Heretofore known feature tracking systems, like the referenced corner tracking system described in the Alexander article, extract data from a monocular image sequence. Such monocular systems provide only 2 dimensional (2-D) from which to compute velocity vectors. Such monocular systems have difficulty distinguishing shadows and lighting effects from actual 3-dimensional objects. This problem is exacerbated in certain security systems wherein, for example, a pre-alarm condition triggers a warning strobe light that affects detected images of the monitored space.

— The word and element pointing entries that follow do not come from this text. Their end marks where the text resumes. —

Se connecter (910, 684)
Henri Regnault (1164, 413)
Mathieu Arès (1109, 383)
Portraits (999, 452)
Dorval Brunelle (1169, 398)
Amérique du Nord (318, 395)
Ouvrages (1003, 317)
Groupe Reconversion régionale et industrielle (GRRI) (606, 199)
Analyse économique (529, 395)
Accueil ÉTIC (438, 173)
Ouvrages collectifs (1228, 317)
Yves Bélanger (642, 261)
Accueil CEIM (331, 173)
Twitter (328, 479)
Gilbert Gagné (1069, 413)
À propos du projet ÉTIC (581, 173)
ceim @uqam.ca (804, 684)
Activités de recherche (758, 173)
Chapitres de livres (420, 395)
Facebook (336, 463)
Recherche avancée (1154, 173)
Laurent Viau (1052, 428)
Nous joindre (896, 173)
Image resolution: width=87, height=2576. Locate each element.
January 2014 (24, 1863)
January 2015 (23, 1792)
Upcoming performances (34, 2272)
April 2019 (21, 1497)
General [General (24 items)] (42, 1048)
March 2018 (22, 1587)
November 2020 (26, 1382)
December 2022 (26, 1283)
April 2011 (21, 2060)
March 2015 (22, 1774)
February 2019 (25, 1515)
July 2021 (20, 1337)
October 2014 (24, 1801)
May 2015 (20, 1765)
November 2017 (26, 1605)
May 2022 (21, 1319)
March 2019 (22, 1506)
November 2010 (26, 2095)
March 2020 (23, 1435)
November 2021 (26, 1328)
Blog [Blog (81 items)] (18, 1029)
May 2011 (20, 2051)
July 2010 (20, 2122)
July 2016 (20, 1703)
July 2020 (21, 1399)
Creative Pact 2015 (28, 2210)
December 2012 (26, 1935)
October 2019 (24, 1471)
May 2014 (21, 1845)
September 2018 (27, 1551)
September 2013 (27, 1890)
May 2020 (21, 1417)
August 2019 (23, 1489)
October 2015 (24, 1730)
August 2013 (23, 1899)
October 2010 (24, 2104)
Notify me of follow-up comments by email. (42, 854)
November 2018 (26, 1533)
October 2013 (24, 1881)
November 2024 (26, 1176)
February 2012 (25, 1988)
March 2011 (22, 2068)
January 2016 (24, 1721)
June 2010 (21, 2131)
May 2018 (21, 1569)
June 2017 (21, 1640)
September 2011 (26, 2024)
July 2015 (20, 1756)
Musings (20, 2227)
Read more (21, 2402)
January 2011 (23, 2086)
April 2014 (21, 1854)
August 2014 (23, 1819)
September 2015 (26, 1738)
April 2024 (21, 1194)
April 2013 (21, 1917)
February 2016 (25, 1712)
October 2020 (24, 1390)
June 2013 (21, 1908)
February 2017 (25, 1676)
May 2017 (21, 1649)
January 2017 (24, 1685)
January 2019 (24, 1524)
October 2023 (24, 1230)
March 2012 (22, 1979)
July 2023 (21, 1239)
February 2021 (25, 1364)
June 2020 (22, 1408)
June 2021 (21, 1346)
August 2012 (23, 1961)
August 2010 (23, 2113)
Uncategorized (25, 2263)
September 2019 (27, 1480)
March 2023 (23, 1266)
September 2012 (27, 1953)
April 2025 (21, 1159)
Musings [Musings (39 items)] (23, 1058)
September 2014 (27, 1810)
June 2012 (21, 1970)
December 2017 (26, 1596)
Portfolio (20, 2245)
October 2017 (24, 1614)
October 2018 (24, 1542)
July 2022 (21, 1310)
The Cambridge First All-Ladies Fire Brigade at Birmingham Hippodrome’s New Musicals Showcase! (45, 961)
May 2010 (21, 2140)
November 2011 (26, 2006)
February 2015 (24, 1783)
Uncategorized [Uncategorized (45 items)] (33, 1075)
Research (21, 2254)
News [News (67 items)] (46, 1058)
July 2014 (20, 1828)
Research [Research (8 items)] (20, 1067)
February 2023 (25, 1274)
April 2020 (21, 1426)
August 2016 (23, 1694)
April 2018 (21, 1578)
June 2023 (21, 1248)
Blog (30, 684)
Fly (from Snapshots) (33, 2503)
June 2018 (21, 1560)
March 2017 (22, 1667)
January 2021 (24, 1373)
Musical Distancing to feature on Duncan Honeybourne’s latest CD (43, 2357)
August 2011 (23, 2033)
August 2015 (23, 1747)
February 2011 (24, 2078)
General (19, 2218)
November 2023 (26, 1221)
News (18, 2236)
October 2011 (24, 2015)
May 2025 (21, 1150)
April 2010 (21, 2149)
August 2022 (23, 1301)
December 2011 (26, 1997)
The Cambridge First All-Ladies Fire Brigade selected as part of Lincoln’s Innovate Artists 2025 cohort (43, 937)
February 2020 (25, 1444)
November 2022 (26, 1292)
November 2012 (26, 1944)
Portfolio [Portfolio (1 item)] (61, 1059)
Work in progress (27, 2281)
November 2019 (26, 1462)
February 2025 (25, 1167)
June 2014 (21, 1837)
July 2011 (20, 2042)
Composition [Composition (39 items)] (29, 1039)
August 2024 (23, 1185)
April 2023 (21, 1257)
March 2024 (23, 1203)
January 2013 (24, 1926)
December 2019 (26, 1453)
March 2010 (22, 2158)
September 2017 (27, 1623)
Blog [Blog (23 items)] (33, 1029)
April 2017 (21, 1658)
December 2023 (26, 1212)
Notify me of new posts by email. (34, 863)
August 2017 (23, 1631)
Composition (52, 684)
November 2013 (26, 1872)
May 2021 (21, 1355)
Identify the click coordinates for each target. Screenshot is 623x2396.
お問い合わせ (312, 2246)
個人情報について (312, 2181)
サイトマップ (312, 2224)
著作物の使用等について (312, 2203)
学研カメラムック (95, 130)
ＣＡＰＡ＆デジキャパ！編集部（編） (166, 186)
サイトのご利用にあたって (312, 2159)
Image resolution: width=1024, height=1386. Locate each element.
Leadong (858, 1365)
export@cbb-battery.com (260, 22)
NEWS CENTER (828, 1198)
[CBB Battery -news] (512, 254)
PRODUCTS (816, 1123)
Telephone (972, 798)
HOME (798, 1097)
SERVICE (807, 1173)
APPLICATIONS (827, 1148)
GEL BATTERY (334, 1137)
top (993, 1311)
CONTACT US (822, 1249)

Monocular video monitoring systems operating on 2-D image data must tolerate blind spots or blind intervals during which regular obstructions appear in the camera's field of view. For example, some doors or doorframes being controlled by monocular video systems can come into the field of view of the monitoring cameras whenever they are opened. Some systems are programmed to ignore frames or frame segments whenever the door is opened. Other more refined systems use additional sensors to detect a door's actual position over time and ignore only the portions of a frame where the door or door frame is expected to appear, see for example U.S. Patent Application No. US2001/0030689 to Spinelli.
When monocular vision motion detection systems are first installed they must be “trained” using a reference image in order to establish a frame of reference appropriate to the particular environment. Such training can often involve tedious and expensive procedures. Image coordinates are calculated, stored or output in 2-D image space because real 3-D coordinates are unavailable in monocular systems.